Scenario B: You share that you live in an expensive area but make coffee in a $20 coffee maker, mixing different brands you’ve perfected over time until you can’t stand drinking coffee anywhere else.
The first scenario creates distance. It makes people think: “Well, how would you know what my life is like?”
The second scenario creates connection. It shows you’ve reached certain levels of success while still being a regular human who gets excited about small things.
The goal is sharing things that make your audience think: “Oh my gosh, she gets it. She’s like me.”
This is why mom memes go viral in what we call “dark social”—the DMs and private group chats where we share things with each other. We see something and immediately go: “YES. That’s me. I totally get it.”
The Critical Framework: Wounds vs. Scars
Here’s where most people building businesses get vulnerability completely wrong, and it costs them customers without them even realizing it.
There’s a massive difference between sharing from a wound and sharing from a scar.
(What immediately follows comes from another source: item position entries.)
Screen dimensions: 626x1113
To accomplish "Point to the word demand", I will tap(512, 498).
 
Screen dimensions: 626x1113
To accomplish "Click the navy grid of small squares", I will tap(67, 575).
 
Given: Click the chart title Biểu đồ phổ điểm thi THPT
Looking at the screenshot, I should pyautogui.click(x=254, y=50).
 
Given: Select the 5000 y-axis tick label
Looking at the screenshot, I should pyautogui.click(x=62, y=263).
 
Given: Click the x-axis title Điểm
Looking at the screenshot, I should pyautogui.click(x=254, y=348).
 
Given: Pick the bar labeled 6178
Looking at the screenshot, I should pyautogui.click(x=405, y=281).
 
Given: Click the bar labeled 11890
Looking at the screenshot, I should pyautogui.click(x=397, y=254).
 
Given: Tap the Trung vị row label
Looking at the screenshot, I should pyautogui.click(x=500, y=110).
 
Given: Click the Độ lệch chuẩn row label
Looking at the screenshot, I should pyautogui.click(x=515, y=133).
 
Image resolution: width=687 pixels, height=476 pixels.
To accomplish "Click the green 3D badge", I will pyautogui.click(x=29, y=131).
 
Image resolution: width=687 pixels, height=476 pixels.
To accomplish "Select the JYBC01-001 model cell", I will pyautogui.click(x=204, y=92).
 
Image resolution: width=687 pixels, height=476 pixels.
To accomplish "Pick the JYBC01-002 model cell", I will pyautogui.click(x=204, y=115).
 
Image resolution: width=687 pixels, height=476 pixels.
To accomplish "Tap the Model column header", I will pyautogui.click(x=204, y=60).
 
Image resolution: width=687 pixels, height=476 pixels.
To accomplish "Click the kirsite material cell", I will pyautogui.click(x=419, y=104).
Understanding this distinction will change everything about what you put out into the world.
What Is a Wound?
A wound is:
- Open, raw, and actively painful
- Makes you cry or feel intense emotion when you talk about it
- Has no lessons learned yet—only pain, guilt, confusion, or grief
- Still happening or just happened
- Needs processing, not teaching
When you share from a wound, people want to give you a hug. They want to tell you everything’s going to be okay. They don’t want to bother you or burden you with their problems. And critically—they don’t want to buy from you because they’re worried you can’t handle it.
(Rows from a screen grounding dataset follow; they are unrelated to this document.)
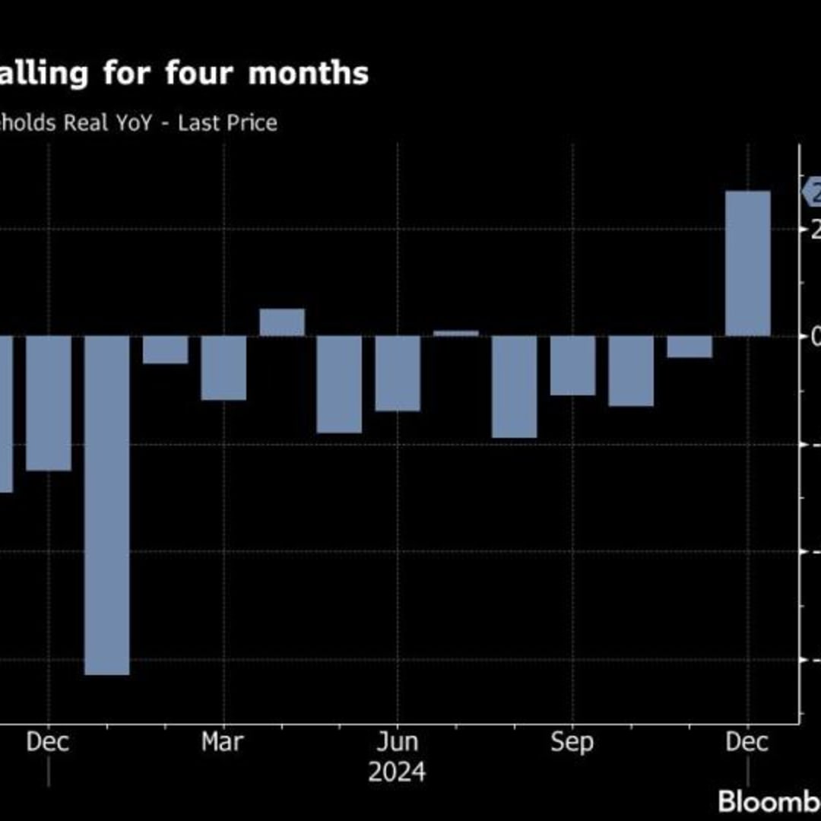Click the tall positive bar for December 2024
click(748, 263)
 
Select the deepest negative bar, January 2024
click(106, 505)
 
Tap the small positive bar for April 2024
click(282, 322)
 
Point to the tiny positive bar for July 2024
click(456, 333)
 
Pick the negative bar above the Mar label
click(223, 368)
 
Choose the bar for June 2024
click(398, 373)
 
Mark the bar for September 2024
click(572, 366)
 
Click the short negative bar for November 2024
click(689, 347)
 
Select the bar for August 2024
click(514, 387)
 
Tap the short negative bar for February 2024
click(165, 350)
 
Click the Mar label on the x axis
click(223, 742)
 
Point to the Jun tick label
click(398, 742)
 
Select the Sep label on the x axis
click(572, 742)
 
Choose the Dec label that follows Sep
click(748, 742)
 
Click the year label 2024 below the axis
click(397, 772)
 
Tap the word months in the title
click(309, 74)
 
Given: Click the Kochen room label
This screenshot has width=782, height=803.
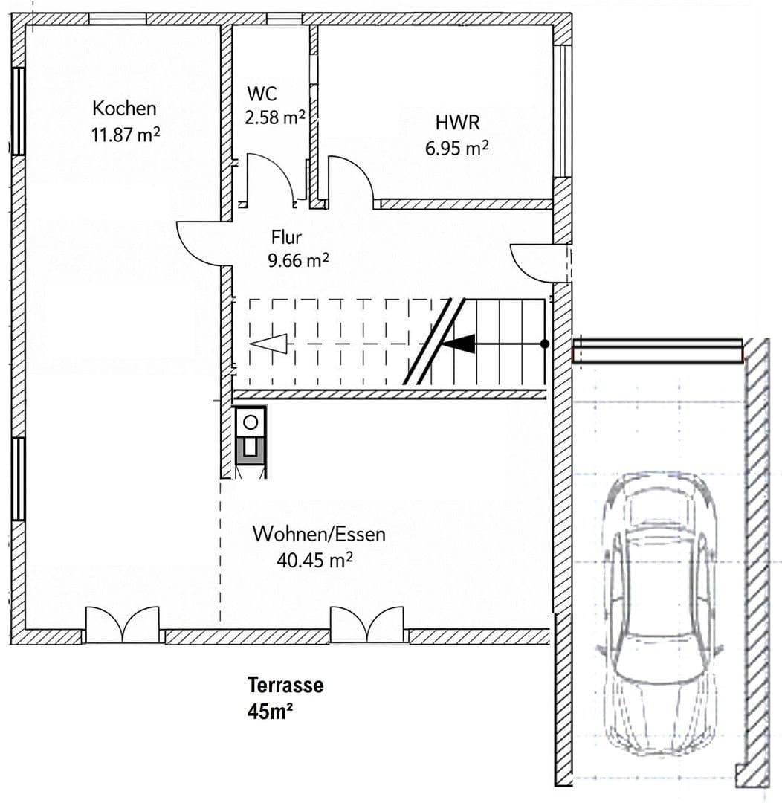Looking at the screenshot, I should (x=124, y=109).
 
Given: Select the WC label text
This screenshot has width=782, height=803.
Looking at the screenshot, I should (x=262, y=94).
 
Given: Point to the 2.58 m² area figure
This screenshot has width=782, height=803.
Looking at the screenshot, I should (x=274, y=117).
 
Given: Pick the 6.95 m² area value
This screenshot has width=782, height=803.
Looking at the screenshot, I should (x=456, y=148).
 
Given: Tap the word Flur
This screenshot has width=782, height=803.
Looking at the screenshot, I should (x=286, y=238).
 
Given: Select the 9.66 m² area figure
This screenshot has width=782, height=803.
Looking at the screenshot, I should (x=297, y=260).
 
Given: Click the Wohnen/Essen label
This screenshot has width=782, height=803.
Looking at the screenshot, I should (x=319, y=534).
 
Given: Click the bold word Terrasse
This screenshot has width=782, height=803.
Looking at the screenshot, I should (x=285, y=685).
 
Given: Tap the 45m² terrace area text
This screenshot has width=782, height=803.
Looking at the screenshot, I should (x=269, y=711).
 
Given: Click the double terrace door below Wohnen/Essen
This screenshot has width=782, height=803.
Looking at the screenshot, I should (x=367, y=625).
Sharing wounds leads to people backing away from you, not learning from you.
What Is a Scar?
A scar is:
- Healed with clear distance from the event
- Comes with frameworks, systems, and lessons you can teach
- Something you can discuss without shame or overwhelming emotion
- A story that makes people want to learn from you, not just comfort you
- Has actionable takeaways
When you share from a scar, people think: “I want to get through things like that just like she did. Teach me your ways.”
This is the hero’s journey—you chose a quest, went down that path, it was really hard, and now you’re on the other side with wisdom to share.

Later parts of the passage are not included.